Mother and baby homes were established (typically by religious bodies) in the late 1800s with the aim of providing refuge to women who had become pregnant outside of wedlock. Premarital pregnancies were heavily stigmatised and, while some women bore and raised their illegitimate children, many were ushered into mother and baby homes to hide their pregnancies and escape shame, judgement and abuse.

The creative process of Hush Now began in 2019 with an extensive research element. Elizabeth Semper-O’Keefe was commissioned by Feral Productions to meticulously trawl through archives at Hereford Archive and Record Centre (HARC) who uncovered a vast array of documents and records relating to the women who passed through Herefordshire’s own mother and baby homes.

“Many, many people would not speak to us. Others would speak to us anonymously. Other people were free with their information once they understood that we were aiming to listen, not judge.”


It quickly became apparent that society’s treatment of the women was far worse than that which they received in the homes in Herefordshire. However, this was not always the case, with many women in other parts of the world facing judgement and emotional abuse from those who were supposed to be there to support and care for them.

The taboo, stigma and rejection that these women faced peaked in the 1950s and continued for another 40 years with the last home not closing its doors until 1998. The last Herefordshire home was still in operation until the late1980s.

In order to give a voice to the many women that were hidden away for over 100 years, Feral Productions Artistic Director, Estelle van Warmelo collaborated with Ledbury poet Sara-Jane Arbury to turn the archival research into a series of nine poems.

Each poem told the story of a different character, each being anonymised by the assignment of a name of a wild flower. The character’s stories, although based on research, are an amalgamation of several different women’s experiences and, due to the sensitive nature of the subject matter, have been shaped using artistic licence.

Cuckooflower            Hush Now - credit Rachel Lambert            Bryony

The poems were then adapted by Estelle and transformed into nine songs by musician and performer, Olivia Preye who also runs The Courtyard’s Garrick Singers sessions.

“These stories are harrowing and, until now, have been hidden. But there’s a lot of positivity as well. As for the women who lived in the homes, some had better times than others,” said Estelle, “It was hard – it was definitely hard – but for some of them they were genuinely better off than they might have been. And there are some truly wonderful human stories about how they were looked after.”

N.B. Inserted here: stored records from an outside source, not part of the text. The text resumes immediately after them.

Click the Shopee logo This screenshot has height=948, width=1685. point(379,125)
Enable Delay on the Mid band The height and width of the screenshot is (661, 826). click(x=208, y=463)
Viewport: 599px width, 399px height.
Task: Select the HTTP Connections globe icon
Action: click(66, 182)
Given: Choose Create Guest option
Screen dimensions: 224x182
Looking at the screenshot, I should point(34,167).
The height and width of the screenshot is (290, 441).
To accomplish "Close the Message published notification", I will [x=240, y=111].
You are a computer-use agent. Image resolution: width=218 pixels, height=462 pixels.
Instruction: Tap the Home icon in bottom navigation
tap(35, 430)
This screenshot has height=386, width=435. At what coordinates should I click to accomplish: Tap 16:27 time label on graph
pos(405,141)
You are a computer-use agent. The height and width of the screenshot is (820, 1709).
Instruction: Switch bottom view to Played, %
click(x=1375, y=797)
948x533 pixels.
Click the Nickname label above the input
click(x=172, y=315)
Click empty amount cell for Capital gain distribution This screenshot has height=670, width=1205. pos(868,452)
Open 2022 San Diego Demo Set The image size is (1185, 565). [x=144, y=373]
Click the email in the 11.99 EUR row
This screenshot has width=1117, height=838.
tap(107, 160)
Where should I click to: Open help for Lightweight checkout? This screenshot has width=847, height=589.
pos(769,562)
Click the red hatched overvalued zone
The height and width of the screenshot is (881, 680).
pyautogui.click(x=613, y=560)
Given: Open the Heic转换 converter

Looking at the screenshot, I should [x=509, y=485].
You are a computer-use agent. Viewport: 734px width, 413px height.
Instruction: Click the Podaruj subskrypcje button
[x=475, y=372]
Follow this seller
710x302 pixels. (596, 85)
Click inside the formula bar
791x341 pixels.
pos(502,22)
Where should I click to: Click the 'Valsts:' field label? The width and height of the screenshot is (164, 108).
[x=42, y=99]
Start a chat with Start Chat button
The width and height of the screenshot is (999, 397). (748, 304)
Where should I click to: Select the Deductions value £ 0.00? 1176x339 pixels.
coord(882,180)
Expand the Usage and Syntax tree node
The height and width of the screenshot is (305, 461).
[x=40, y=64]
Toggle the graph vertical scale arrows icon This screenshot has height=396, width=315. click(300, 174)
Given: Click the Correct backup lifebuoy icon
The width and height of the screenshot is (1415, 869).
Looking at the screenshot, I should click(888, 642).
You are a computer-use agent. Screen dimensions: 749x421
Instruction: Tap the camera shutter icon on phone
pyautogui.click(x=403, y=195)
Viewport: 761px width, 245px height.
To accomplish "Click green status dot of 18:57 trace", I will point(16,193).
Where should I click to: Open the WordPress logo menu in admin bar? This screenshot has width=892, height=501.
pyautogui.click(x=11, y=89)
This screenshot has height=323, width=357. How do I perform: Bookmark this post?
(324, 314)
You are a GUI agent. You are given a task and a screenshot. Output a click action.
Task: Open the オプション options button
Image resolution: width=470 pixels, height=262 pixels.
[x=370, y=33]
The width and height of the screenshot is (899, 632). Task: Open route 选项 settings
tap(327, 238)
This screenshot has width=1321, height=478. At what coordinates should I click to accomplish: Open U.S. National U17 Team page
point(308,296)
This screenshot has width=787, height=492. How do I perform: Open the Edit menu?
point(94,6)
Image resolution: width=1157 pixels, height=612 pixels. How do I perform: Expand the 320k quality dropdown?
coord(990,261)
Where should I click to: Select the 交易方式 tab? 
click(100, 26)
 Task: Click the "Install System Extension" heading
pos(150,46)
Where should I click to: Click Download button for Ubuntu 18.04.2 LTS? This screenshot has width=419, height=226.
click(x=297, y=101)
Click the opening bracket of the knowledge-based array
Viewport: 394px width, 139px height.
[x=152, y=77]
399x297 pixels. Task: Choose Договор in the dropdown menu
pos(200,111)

While originally planning to revive Hush Now as a live theatre performance, Feral Productions are adapting the production to work as a piece of digital theatre due to the ongoing covid-19 pandemic.

Hush Now will be filmed live on The Courtyard’s Main House stage and premiered online for Hereford audiences on Saturday 13 March.

Feral will then be embarking on a digital tour that will see a locally tailored version of the film premiered in Wolverhampton, with local references, via the Newhampton Arts Centre later in the month.

The company are also collaborating with the Black Country Living Museum in Dudley as a core element of its Hidden Histories weekend. For this, Feral are taking the Hush Now cast to the museum itself and will film the nine songs in different locations around the venue. Each piece will be a stand-alone film that the museum will stream online and, when restrictions permit, project onto the walls of where they were originally filmed for visitors to enjoy as a more immersive experience.

Feral Productions are also delivering a participatory element to the Hush Now project. Creative Writing and Song Writing workshops are being hosted by Sara-Jane and Olivia and will use research into local mother and baby homes in each area (Wolverhampton and Dudley) as a stimulus to create poems and songs with participants. Keep an eye on the Feral Productions website, Facebook and Instagram for more information about these workshops, coming soon.

Coordinating the filming of a production like this has not been without its challenges and production manager Becky Brown has had to manage the logistics of the process while adhering to strict rules and regulations to keep the cast and crew safe.

“I have been working very closely with The Courtyard to ensure when Feral Productions enter the building we are following all government advice to keep both ourselves and the in house staff safe.” Says Becky, “We have agreed on a zoning system and extra temporary kitchen facilities are being put in place to help avoid congregation. We are also planning regular covid LFT testing, a heightened cleaning regime and measures to aid social distancing.”

The cast of the 2021 production of Hush Now includes local actors Alison Allan, Olivia Preye and Jenny-May While as well as Courtyard pantomime favourite, Madi MacMahon.

Hush Now will premiere on Saturday 13 March and ticket holders will have the opportunity to attend a post-show discussion with members of the cast and crew. Links to this will be sent in a confirmation email upon booking.